只その本を手に取り、読み進めていくと、私の胸の奥底にある、秘かな感性が激しく反応して、全く不思議な快感が全身を駆け巡る。
その感覚は私を大層喜ばせる。
大学が始まって、私のT先生への心酔ぶりはますますひどくなって行った。
T先生の作物で読めるものは全て読んだ。
もちろん大学の授業や課題、バイトはきちんとやっていたから、終日読書が出来た訳ではない。

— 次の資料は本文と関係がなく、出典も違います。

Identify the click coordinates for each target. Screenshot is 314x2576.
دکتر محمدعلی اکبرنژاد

平日は良くて五、六時間、休日はもっと読めたが、バイトが忙しいと読書の時間は少なくなってしまうのだった。
気付くと夏休みになっていた。
私はバイトの帰り、ふと、ある事を思い付いた。
T先生宛てに手紙を書こう。
私はその頃、ぼんやりと自分の将来の上に小説を書いている自分の姿を想像する事がよくあった。
私ははっきりと小説家になりたいと思った事は一度もない。
しかし、それらが自分の意思とは反対に、どんどんしっかりとした形を作っていったのだった。
家に帰ると、早速手紙を書き始めた。
………
………
………
そんな事があってから三週間後の事、私とT先生は直接会う事になった。
もう夏休みは終わろうとしていた。
私は出版社へ行くと、そこから編集者の運転する車でT先生の家へ向かった。
T先生はその時丁度四十歳になったばかりであったが、年の割に若々しい肌をしていた。
そしてとにかくカッコ良い。
細くしっかりとした黒い眉と眉の間から、高く鋭い鼻梁が僅かに右に折れ曲がって下へ伸びていた。
色の良い、艶のある引き締まった唇。
大きく切れ長の潤いある目。
いくつか凹凸のある狭い額。
そしてその上に
T先生は私を書斎へ連れて行った。
私はT先生の後ろに付いていきながら、T先生が執筆している姿を想像してみて、そのT先生があまりに真面目な顔をしていたので、思わず吹き出しそうになった。
私は用意された椅子に腰掛けて、T先生と雑談をしている。
それは主に私のT先生の作品に対する感想であった。